How to Create a Compelling Strategy
Strategy is too often lacking clarity and consistency. Some decisions or initiatives gain the gravitas of being ‘strategic’ when in fact they are operational.
So how do you create a successful strategy?
There are four key elements of a great strategy – a clear strategic positioning, aligning and integrating all activities, making clear choices and trade-offs, and leadership.
Establishing a clear strategic positioning
The essence of strategy is to serve a clearly defined customer to satisfy a clearly defined need or want in a way that is different and better than your rivals. This is captured in a strategic positioning statement.
For example, Ikea’s strategic positioning is to target young furniture buyers who want style at a low cost.
Strategy guru Michael Porter identifies three sources of a sustainable strategic position:
Specialise on a particular product-type within a particular industry e.g. lubricants in the automotive industry.
Serve most or all the needs of a particular customer e.g. targeting households through bundling power, gas, broadband and mobile.
Focussing on a particular geographic or access need e.g. Barfoot and Thompson focussed on Auckland real estate market.
A strategic positioning is enduring. A low-cost airline vs a full-service airline remains true over the long term. How that strategic positioning is executed may change as new technologies are adopted, societal values change, economic and political cycles come and go, and consumer behaviour changes.
Consistently align and integrate activities
Once you have a clearly defined strategic positioning, it is critical to align all the activities of the business to that strategic positioning.
Taking the Ikea example, Ikea keeps costs down' through self-service kiosks and produces it’s own standardised, low cost, modular, ready-to-assemble furniture that is picked up by customers in an adjacent warehouse. Stores present its products in room-like settings so customers can see style without need to engage designers. They have in-store childcare and extended hours to cater for young consumers with children working full-time.
These activities are a clear and cohesive alignment to Ikea’s strategic positioning. Taken as a whole, the integrated system of activities that is hard for rivals to replicate. It is the integrated system of activities that is the source of competitive advantage, not any one individual component.
Alignment is more than products and services. It also includes how and where they are provided, the organisational culture, business model, systems and processes, recruitment, onboarding and training, and the external brand and marketing activities. Together, these elements deliver on, and reinforce, the strategic positioning.
Making clear choices and trade-offs
Strategy is about clarity, choice and trade-offs. It is as important to be clear about what you are not going to do as it is what you are going to do .
In the example above, Ikea has made a deliberate choice not to provide a personal assistance through salespeople on the shop floor. They do not provide for customers who want high levels of personalisation or choice of products. There is a customer demand for this higher level of service and therefore cost, it is just not the customer Ikea is choosing to serve.

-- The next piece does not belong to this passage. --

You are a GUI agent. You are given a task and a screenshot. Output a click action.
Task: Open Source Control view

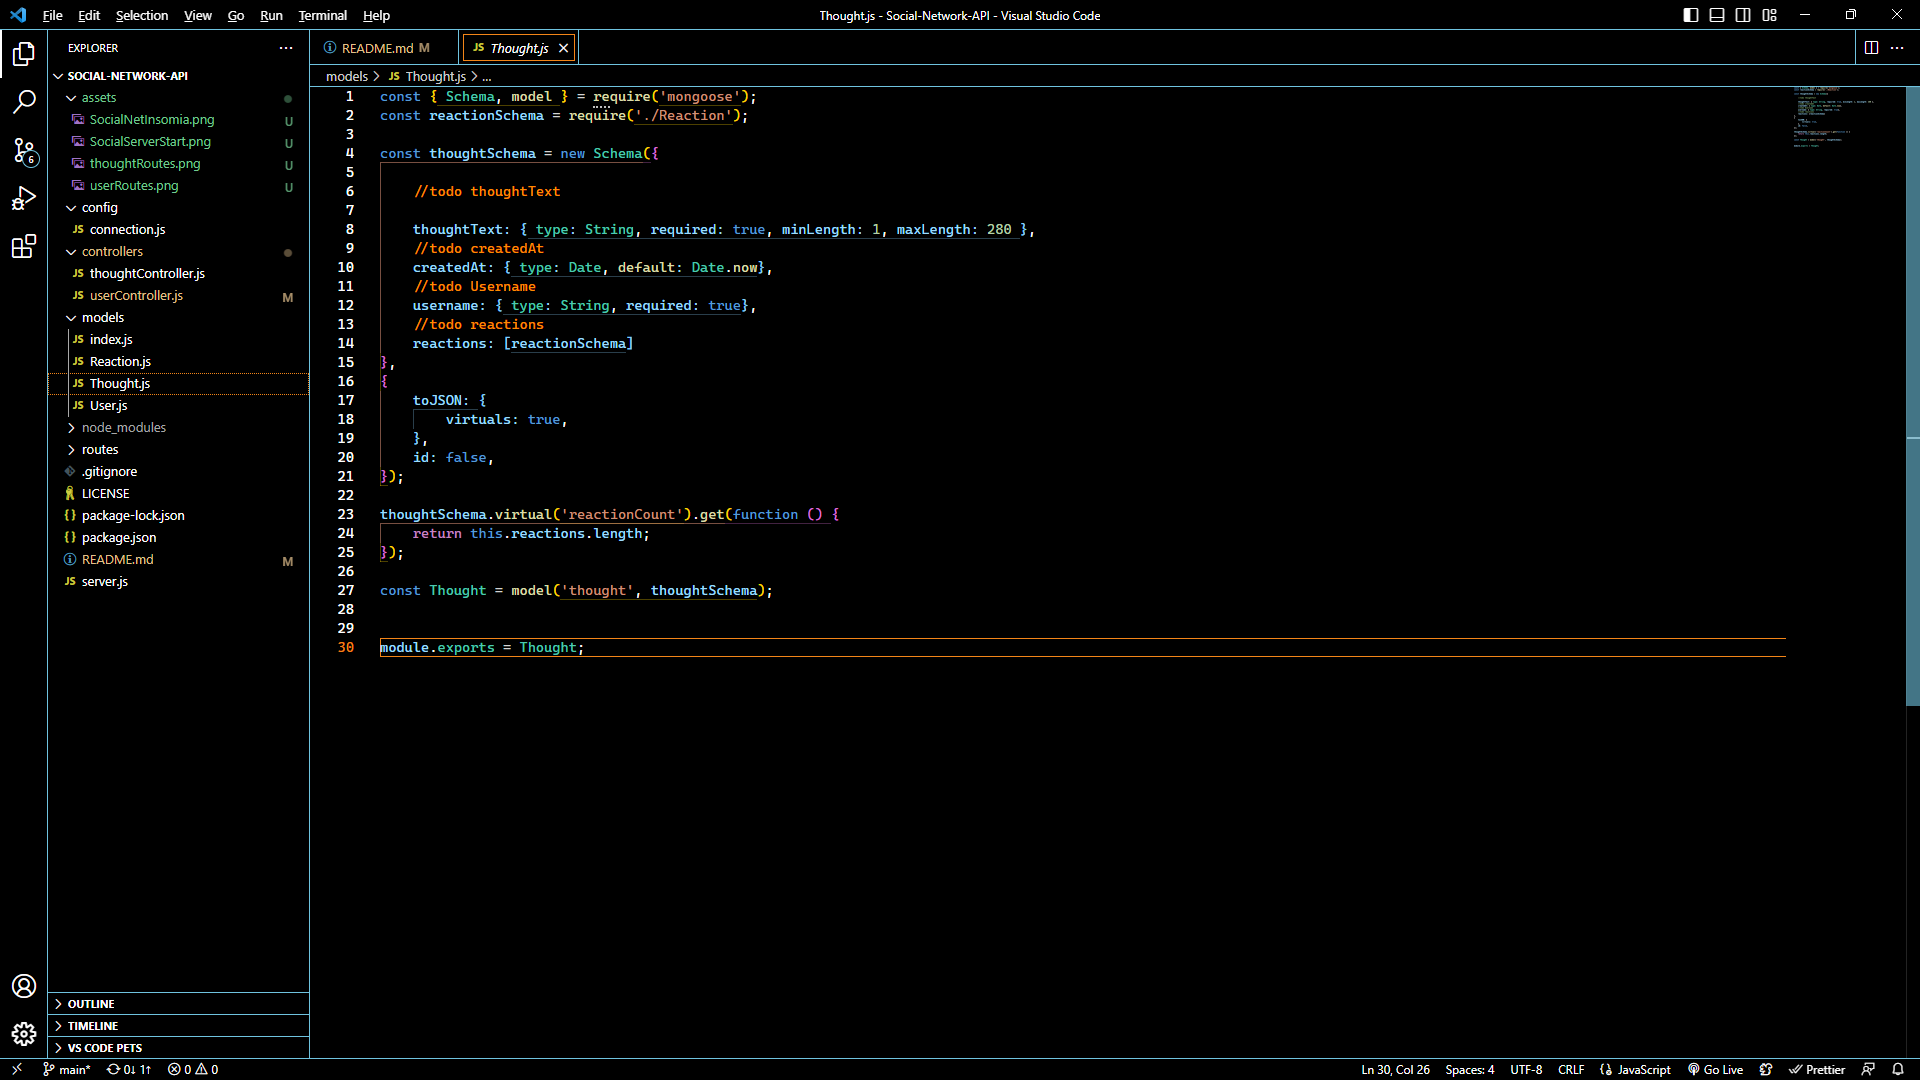24,150
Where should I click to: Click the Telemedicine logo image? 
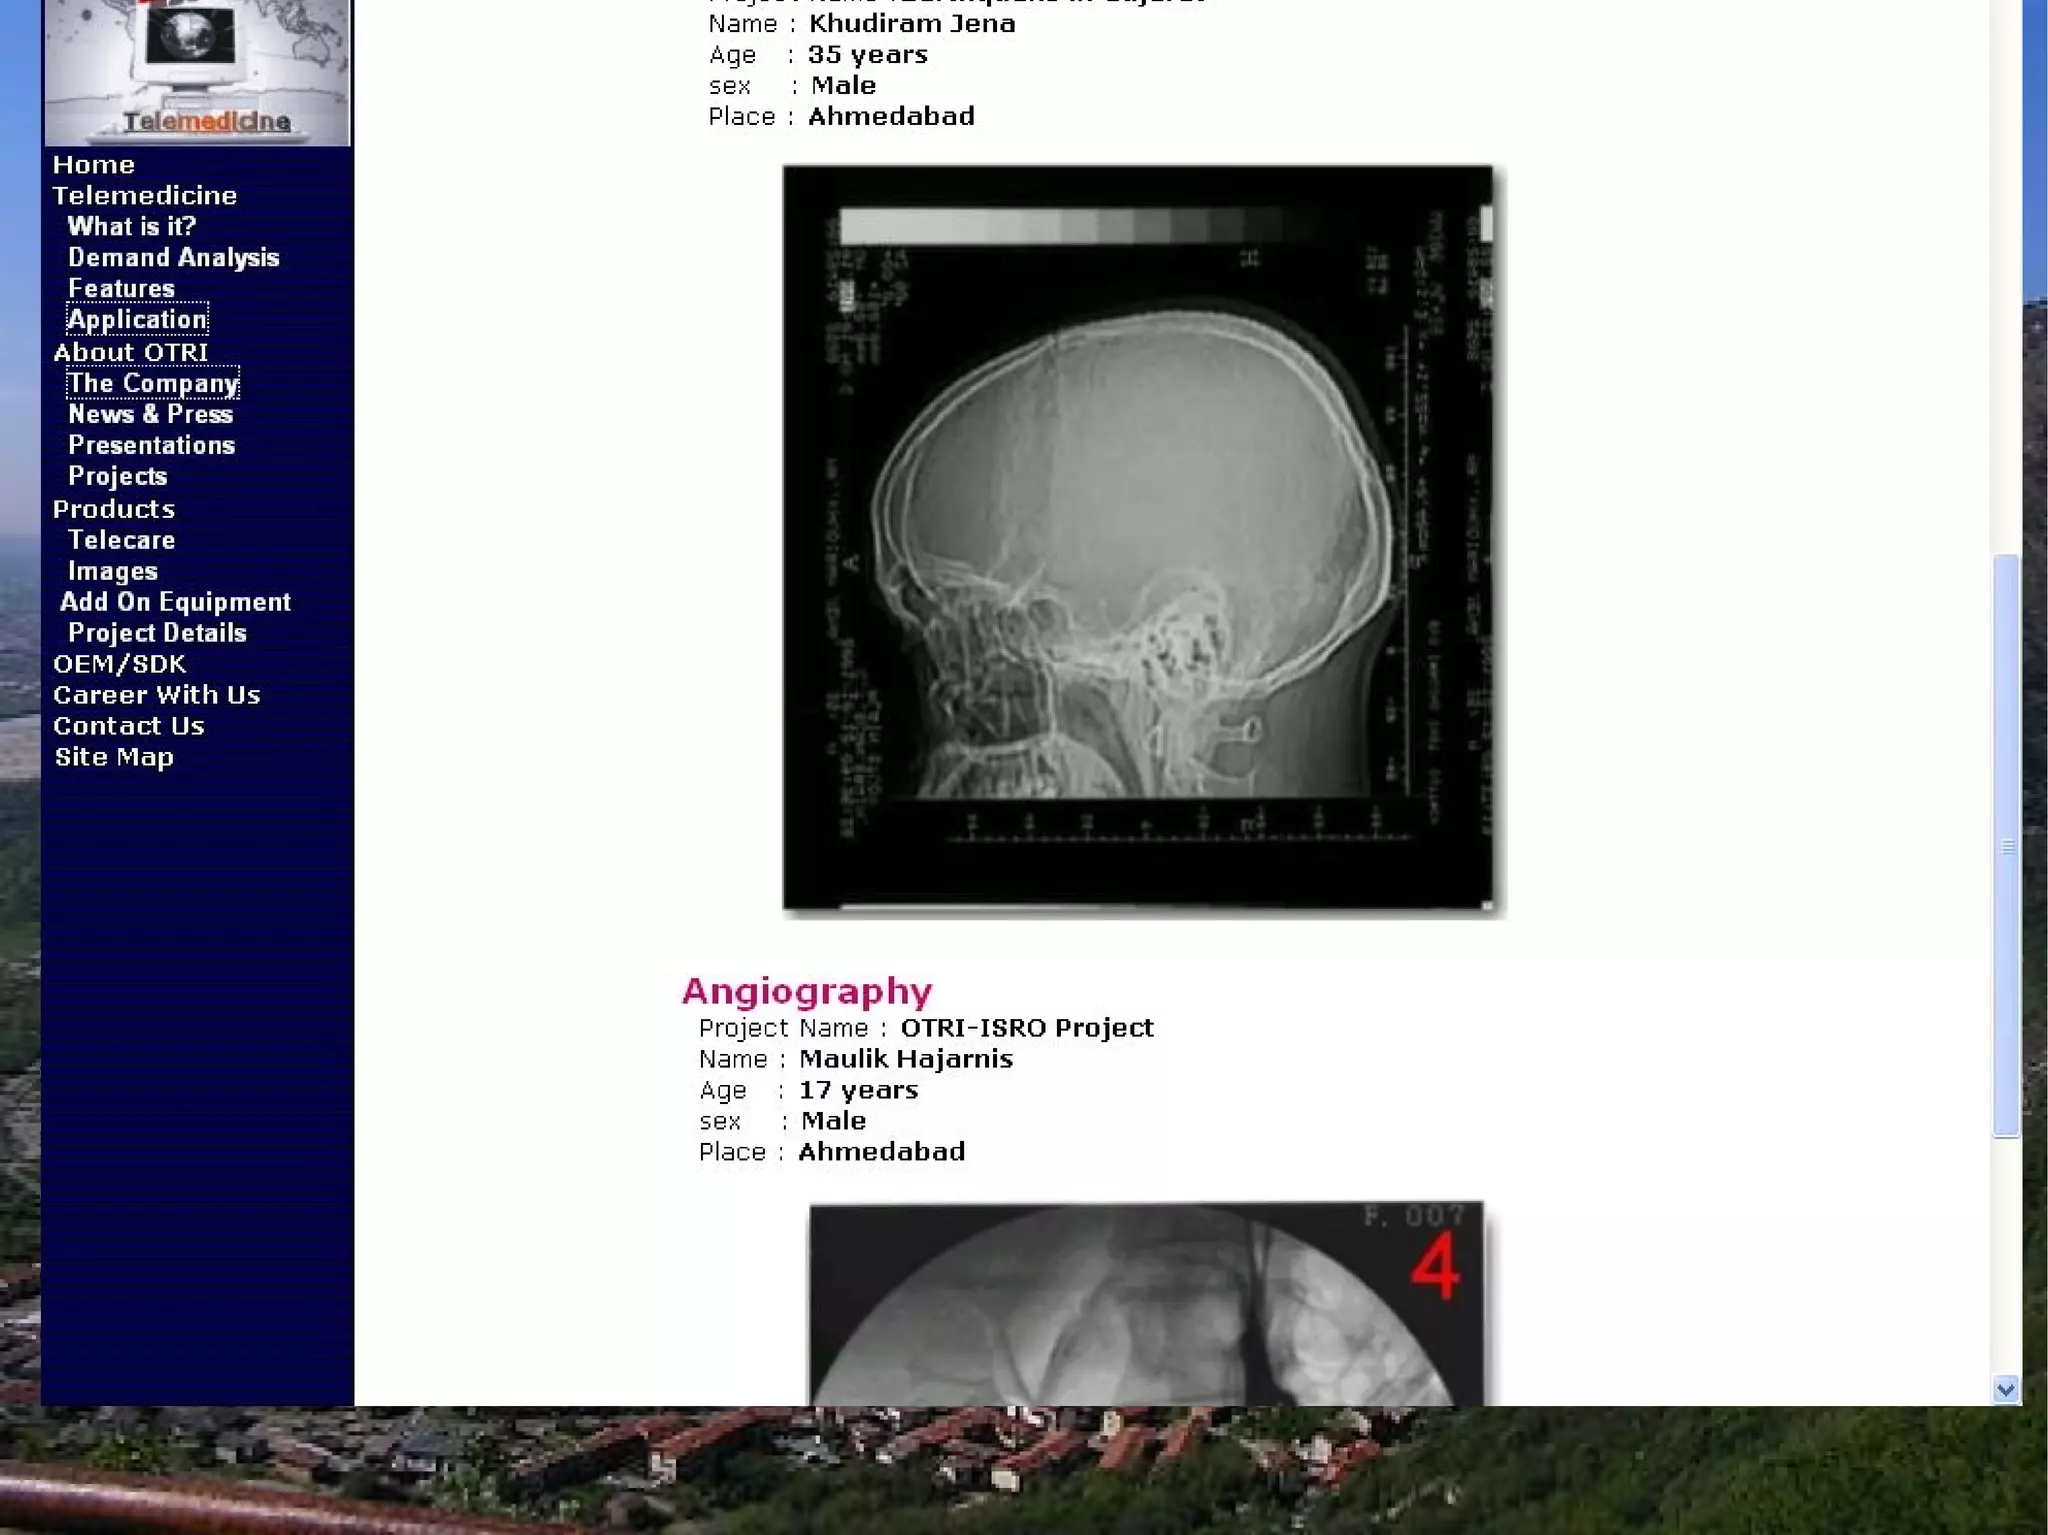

You can go to Freedom or Harvey Norman for that.
The role of leadership
Staying true to the strategic positioning of a business is a core role of leadership. Through their consistency of decision-making, willingness to make clear choices and trade-offs and clarity of communication, leaders strengthen (or dilute and contradict) a strategic positioning.
The temptation to be all things to all people is a common strategic trap. Companies seeking to broaden the customer need they serve are often better to establish distinct business units or subsidiaries with their own clear, compelling and consistently executed strategic positioning. For example, Qantas established Jetstar to avoid compromising the full-service airline positioning. Similarly, Hertz established Ace Rentals as a low-cost rental car provider. For Foodstuffs, New World, Pak ‘n Save and Four Square occupy clear and distinct strategic positionings within the supermarket industry.
In summary
The essence of strategy is to serve a clearly defined customer to satisfy a clearly defined need or want in a way that is different and better than your rivals. Strategy is about clarity, choice and trade-offs. A strategic positioning is enduring.
With a clear strategic positioning, you can set about aligning the activities of the business to that positioning. It is the integrated system of activities that is hard for rivals to replicate and ultimately the source of your competitive advantage.
Through their consistency of decision-making, willingness to make clear choices and trade-offs and clarity of communication, leaders strengthen (or dilute and contradict) a clear, compelling strategic positioning.